Regional Repercussions
Vol. 5 No. 1 | Summer 2018
INTRODUCTION
Over the years the African continent has made significant strides in ensuring its voice is heard on the global scene. Despite this progress, Africa is still not perceived as a credible business partner. Although Africa has experienced significant economic growth, it is still considered “jobless” growth. A “youth bulge” is also appearing across the continent, which can be both an asset and a ticking time bomb. Overall, Africa continues to witness diverse threats to its peace and security, ranging from communal, ethno-religious, and pastoralist conflicts to violent extremism, and most recently, the increasing impacts of climate change. Combined, these threats have claimed an enormous number of lives and properties, displaced millions, and destroyed sources of livelihoods all while stunting socio-economic progress. It is critical for the African Union (AU) and its member states to collectively address the root causes and to understand the multidimensionality of security in Africa to avoid further bloodshed.

Stated problem =>
Carry on the text on African security from the point where it stops. The lines that follow have no connection to the text on African security.

Data excerpt =>
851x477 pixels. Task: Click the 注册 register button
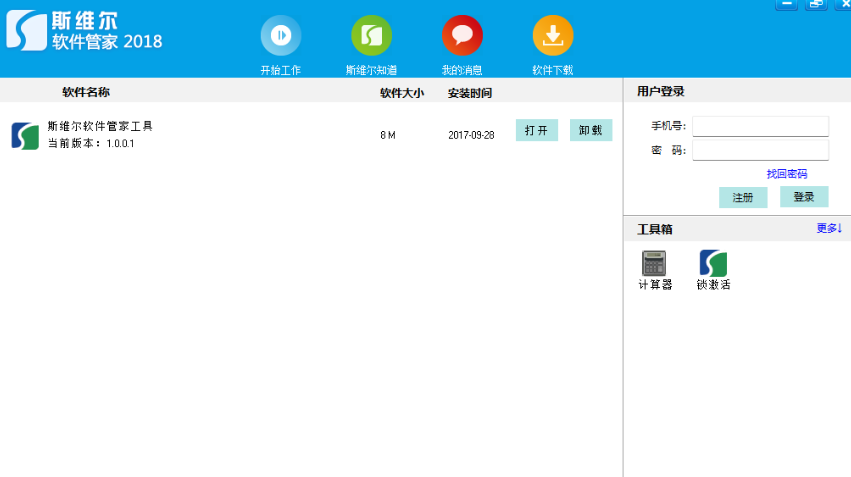tap(742, 197)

Exercise response =>
Understanding what breeds instability is essential in preventing the outbreak of violence and conflict. Instability is often caused by four main factors: power contestation, lack of inclusivity, unequal distribution of resources, and impunity. If these root causes are not addressed in a timely manner, instability is inevitable. Over the years, several strategies have been employed at national, regional, and continental levels to address conflicts. We are perplexed by the dynamics of the existing threats, as well as the patterns of the emerging threats. Assessments reveal an increasing inter-relatedness of the existing and emerging threats and predict their escalation if they are not adequately addressed in a timely manner.
More often than not, the signs of potential violent conflicts exist, but the corresponding responses are relatively weak or late. This trend has compelled world leaders to advocate for prevention at the earliest stage given the enormous humanitarian, psychological, and socio-economic costs of violence. As such, the imperatives of matching early warning with early response to prevent and or mitigate violent conflicts cannot be overemphasized. However, these strategies should not be implemented separately or haphazardly, but in concerted and coordinated manners to ensure tangible impacts...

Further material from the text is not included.